**Assigned task 1**
Reproduce the piece on the right to criticize word for word, in full.

**Reading passage**
• • • • •

On the Right to Criticize

In a time where right wing critiques of our social movements rule the day, it is understandable that many are wary of and even hostile to critiques from among our ranks, yet I think they are both necessary and important. We must not sacrifice honesty for fear of making waves. I want to argue in favor of the right of anyone to speak on anything, at any time. Often criticism is discouraged under the premise that it is not the right time, that the moment is urgent and we must only act. But the moment is nearly always urgent, and there is never a perfect time or place for criticism. Nevertheless, it must be made.

• • • • •

**Given data**
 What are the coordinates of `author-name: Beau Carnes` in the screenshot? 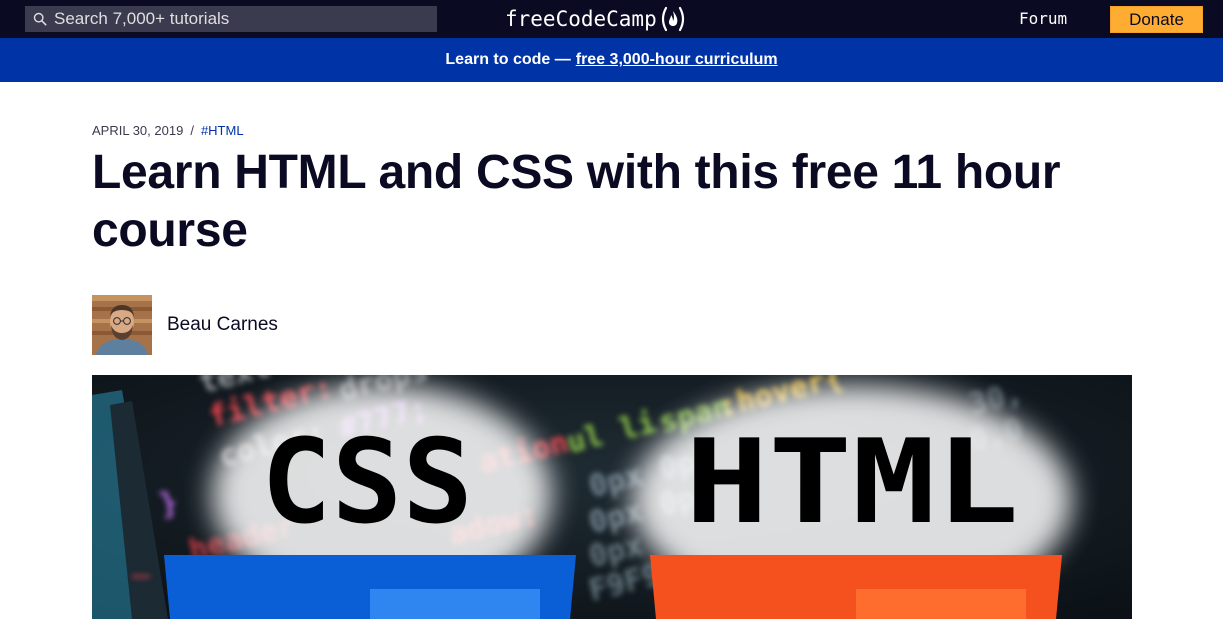 It's located at (222, 324).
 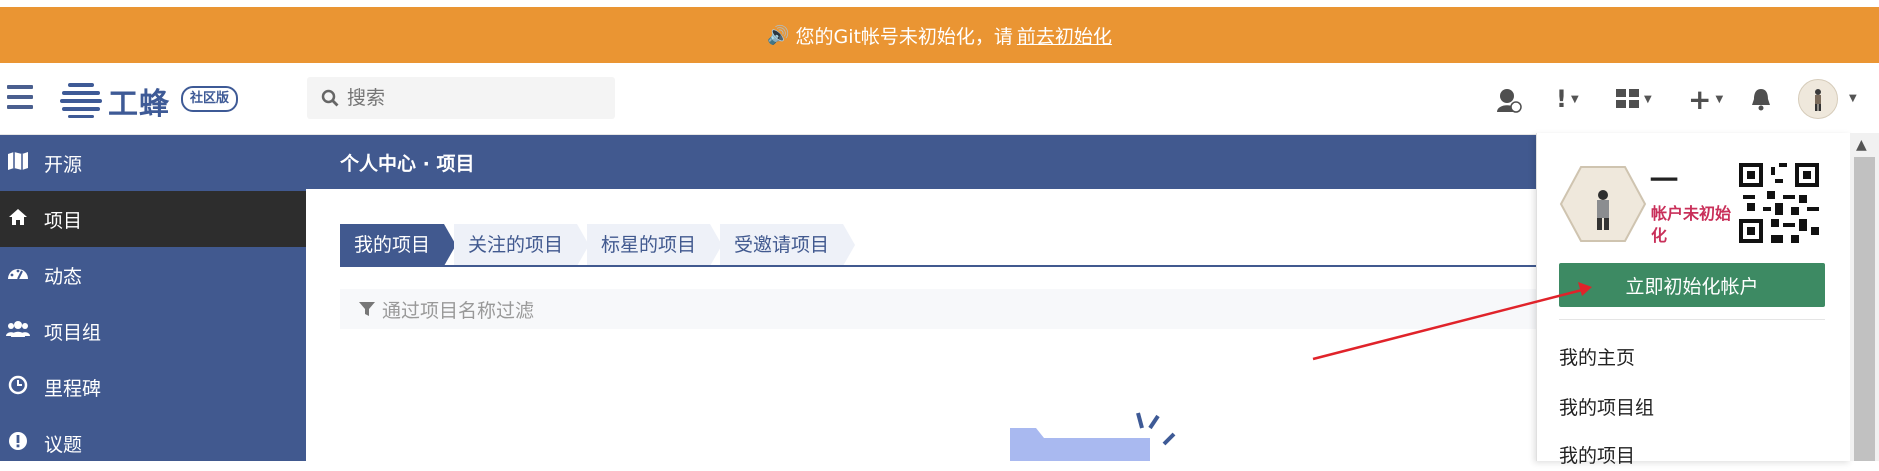 I want to click on banner-text: 您的Git帐号未初始化，请, so click(x=904, y=36).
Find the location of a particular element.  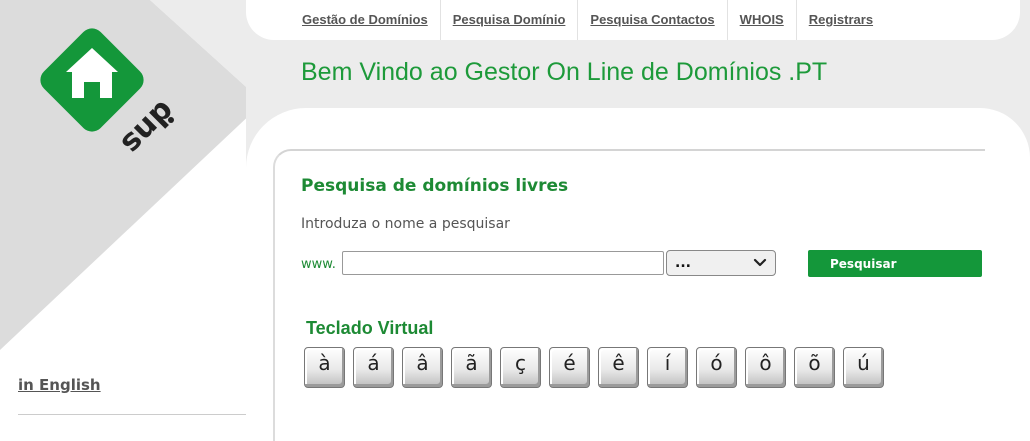

key-c-cedilla: ç is located at coordinates (520, 368).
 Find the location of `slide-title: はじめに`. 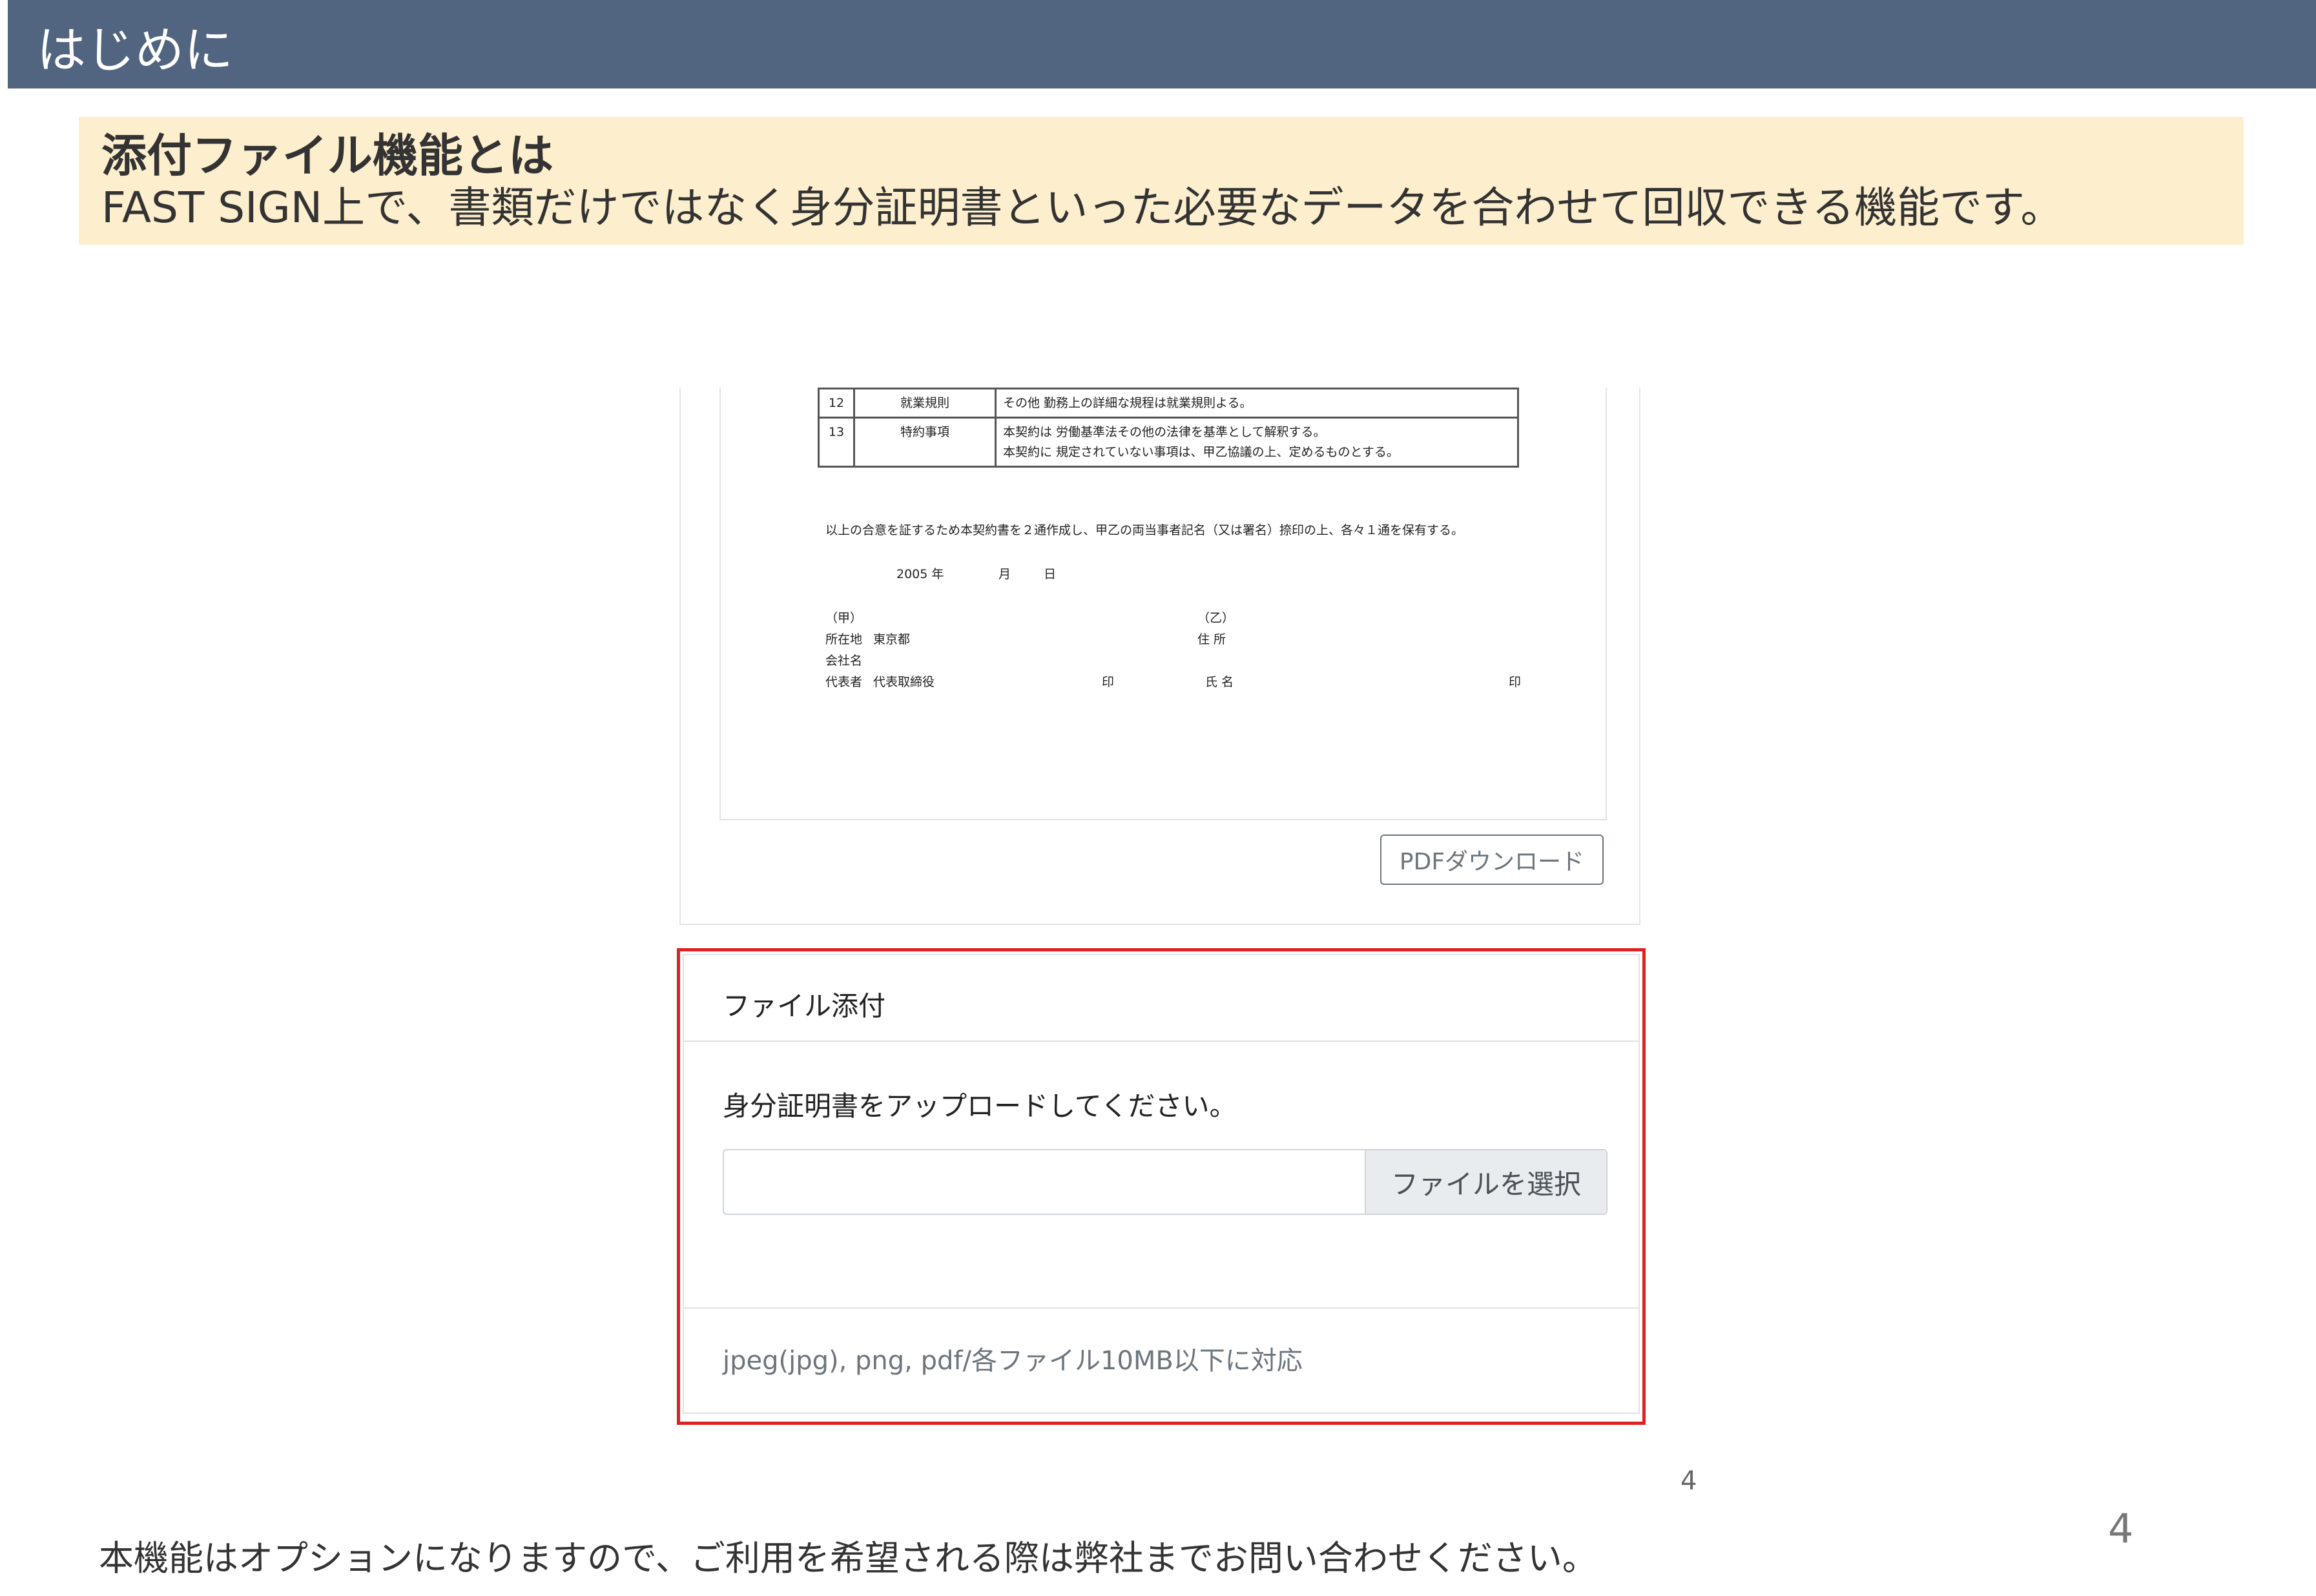

slide-title: はじめに is located at coordinates (135, 50).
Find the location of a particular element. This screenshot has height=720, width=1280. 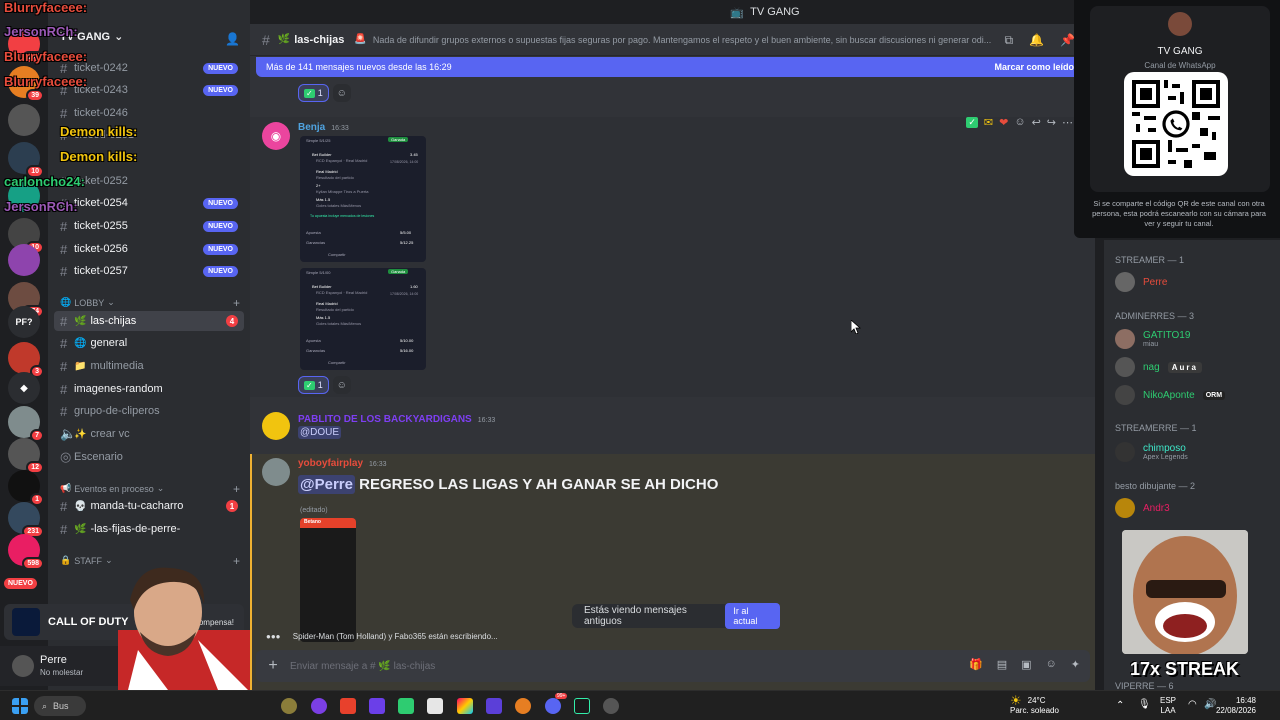

channel-ticket-0255: # ticket-0255 NUEVO is located at coordinates (149, 226).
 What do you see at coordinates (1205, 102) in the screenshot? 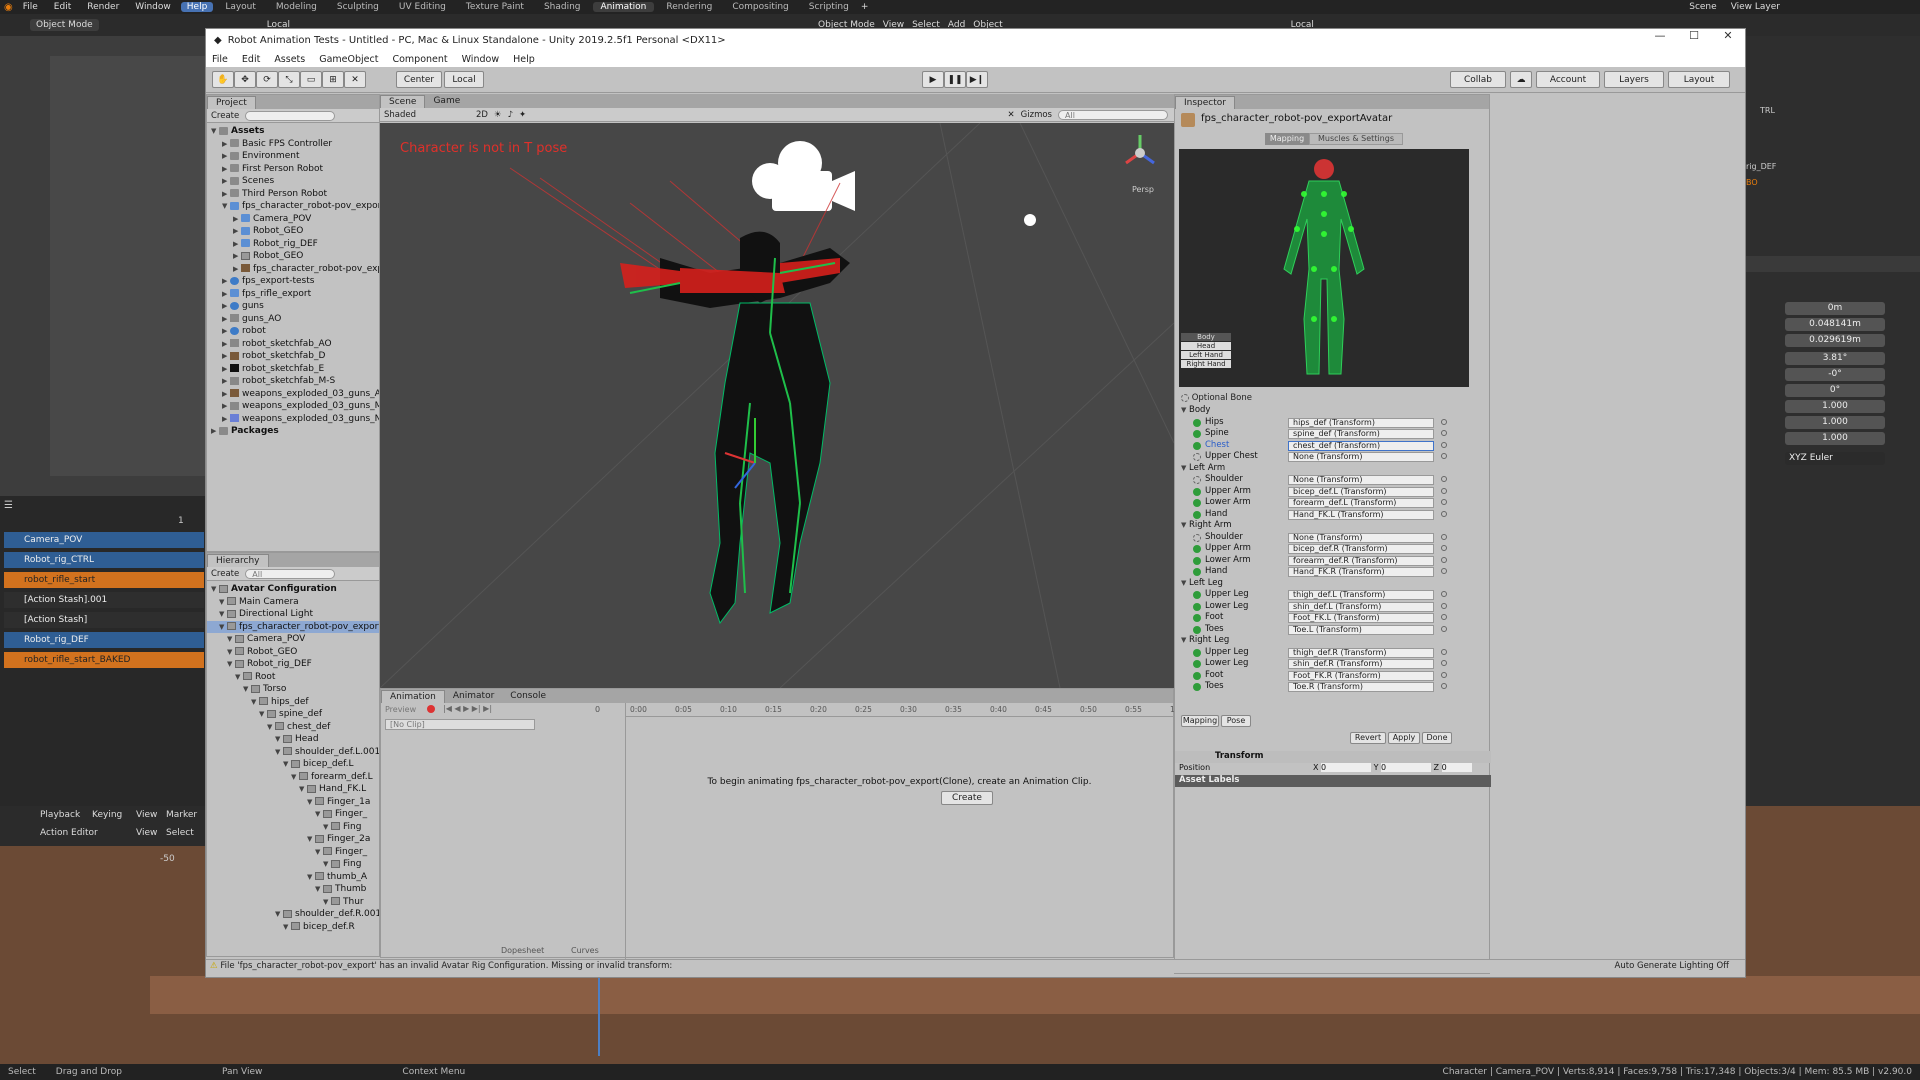
I see `tab-inspector: Inspector` at bounding box center [1205, 102].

• • • • •

**Assigned task 2**
Transcribe the listing exactly, starting at the line that has "I want to click" and stopping after the line that has "slide-title: はじめに is". Leave the pictures out.

**Written solution 1**
On the Right to Criticize

In a time where right wing critiques of our social movements rule the day, it is understandable that many are wary of and even hostile to critiques from among our ranks, yet I think they are both necessary and important. We must not sacrifice honesty for fear of making waves. I want to argue in favor of the right of anyone to speak on anything, at any time. Often criticism is discouraged under the premise that it is not the right time, that the moment is urgent and we must only act. But the moment is nearly always urgent, and there is never a perfect time or place for criticism. Nevertheless, it must be made.

**Written solution 2**
  I want to click on banner-text: 您的Git帐号未初始化，请, so click(x=904, y=36).
Find the location of a particular element.  

key-c-cedilla: ç is located at coordinates (520, 368).
 Find the location of `slide-title: はじめに`. 

slide-title: はじめに is located at coordinates (135, 50).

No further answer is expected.